3 marzo 2024
Aggiornato 02:30
La crisi del gas

Il transito del gas attraverso l'Ucraina: nuovi rischi

A luglio Gazprom ha aggiunto un pagamento extra a Naftogaz pari a 10 milioni 540 mila dollari per il transito del gas attraverso l'Ucraina, dichiara il rappresentante di Gazprom Sergej Kuprianov. Ma l’ucraina Naftogaz ha fatto sapere che il pagamento è errato e che il denaro sarà restituito al mittente.

A luglio Gazprom ha aggiunto un pagamento extra a Naftogaz pari a 10 milioni 540 mila dollari per il transito del gas attraverso l'Ucraina, dichiara il rappresentante di Gazprom Sergej Kuprianov. Ma l’ucraina Naftogaz ha fatto sapere che il pagamento è errato e che il denaro sarà restituito al mittente.

La società ucraina osserva che "la situazione attuale è legata alle discrepanze tra le imprese sull'identificazione del tasso di transito attraverso l'Ucraina". Il tasso, secondo il contratto attuale, è legato al prezzo del gas per l'Ucraina, ma Kiev sta attualmente cercando di ottenere una revisione del contratto. La ripresa della controversia sul transito del gas tra Russia e Ucraina crea nuovi rischi per l'approvvigionamento energetico europeo, dice l’esperto di sicurezza energetica dell'Istituto "La Turchia nel XXI secolo" Tugche Varol Sevim:

Dall'inizio della crisi in Ucraina, la questione della cessazione del transito del gas verso l'Europa è diventata estremamente importante. Ciò fino a quando non si verificheranno interruzioni delle forniture di gas verso l'Europa. Credo che l'Europa fin dall’inizio abbia avvertito l'Ucraina che cesserà di essere sostenuta in caso di problemi con il transito del gas. Pertanto l'Ucraina non può bloccare la fornitura di gas agli europei. Questo rafforza naturalmente la posizione della Russia e ancora di più mette spalle al muro l’Ucraina.

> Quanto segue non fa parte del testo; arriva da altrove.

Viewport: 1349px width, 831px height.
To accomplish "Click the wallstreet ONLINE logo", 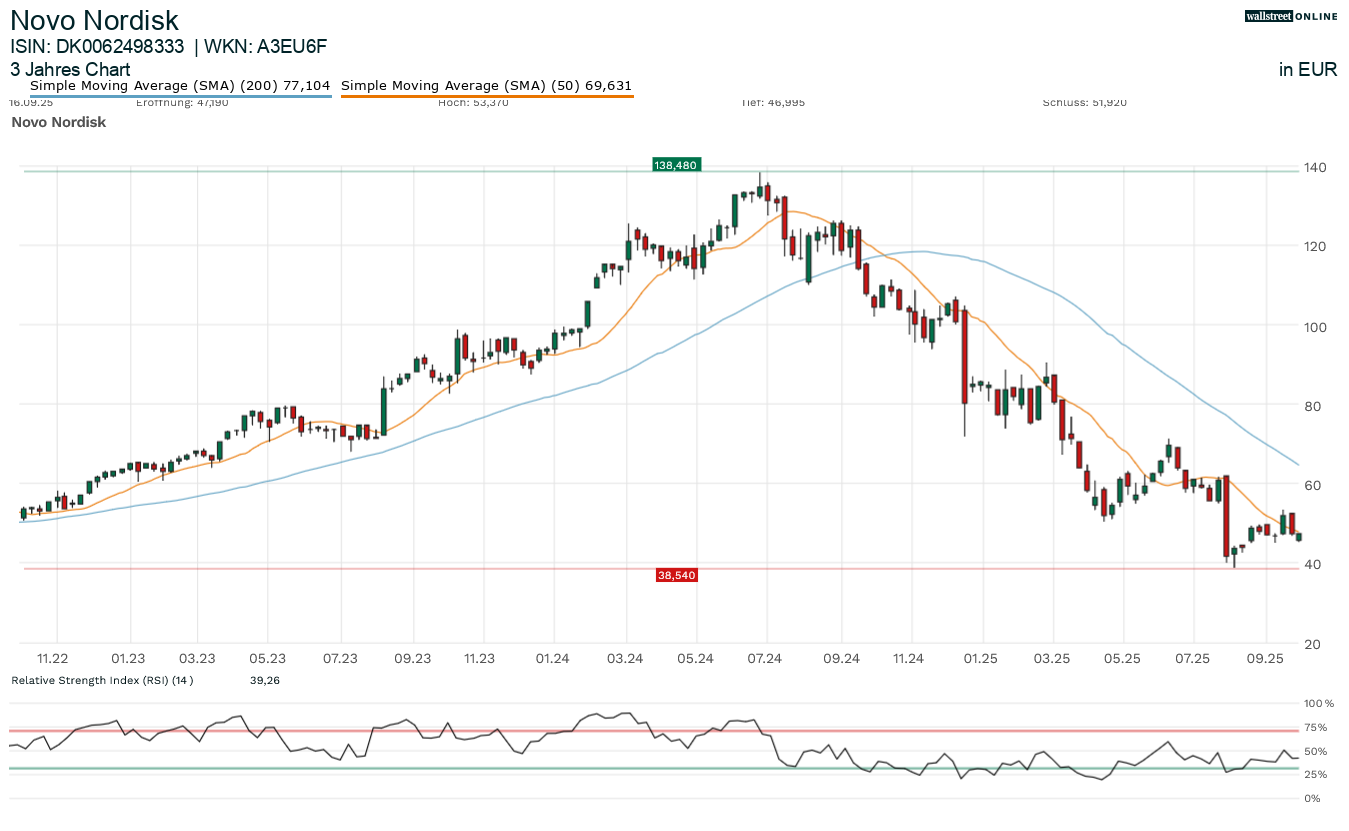I will 1290,16.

L'Ucraina ha cercato a lungo di rinegoziare i termini del contratto per il transito del gas russo verso l'Europa. Tuttavia, la posizione della Russia rimane invariata. Il ministro dell'Energia russo Aleksandr Novak dopo una riunione dei capi di Stato dell'Unione doganale con il Presidente dell'Ucraina Petro Poroshenko e i rappresentanti della Commissione Europea il 26 agosto a Minsk, in particolare, ha dichiarato: La nostra posizione è ferma al contratto di transito che è valido fino al 2019 e almeno fino a quel momento, non dovrebbe essere rivisto.

Secondo il capo del gruppo di ricerca sulla sicurezza energetica del Centro turco per gli Studi Strategici Internazionali Hassan Selim Ozertema, in questa situazione, la Russia e l'Ucraina stanno cercando di accreditare se stessi nel ruolo di giocatori affidabili sul mercato dell'energia e non avere controversie ferme ad un punto morto.

Vediamo che i problemi tra i due Paesi sono sempre più profondi. E le sanzioni imposte dal punto comune creano un eventuale ulteriore deterioramento delle relazioni. Come sapete, l'Ucraina ha deciso di imporre sanzioni al transito di materie prime dalla Russia. E questo solleva questioni sulle prospettive del transito attraverso l'Ucraina di petrolio russo e alcune altre materie prime. Alcuni esperti dicono che queste sanzioni possono toccare il transito del gas naturale. Ma una tale mossa da parte dell’Ucraina serve solamente a mettere in discussione l'affidabilità della stessa Ucraina e rafforza la posizione della Russia.

Con la stagione invernale che si avvicina, il problema delle garanzie sul transito del gas russo attraverso l'Ucraina verso l'Europa ritrova la sua rilevanza. E sicuramente non sono un caso i colloqui dei ministri dell'Energia di Ucraina, Russia e UE sulle questioni energetiche previsti per il 6 settembre. Manca poco all’arrivo del freddo.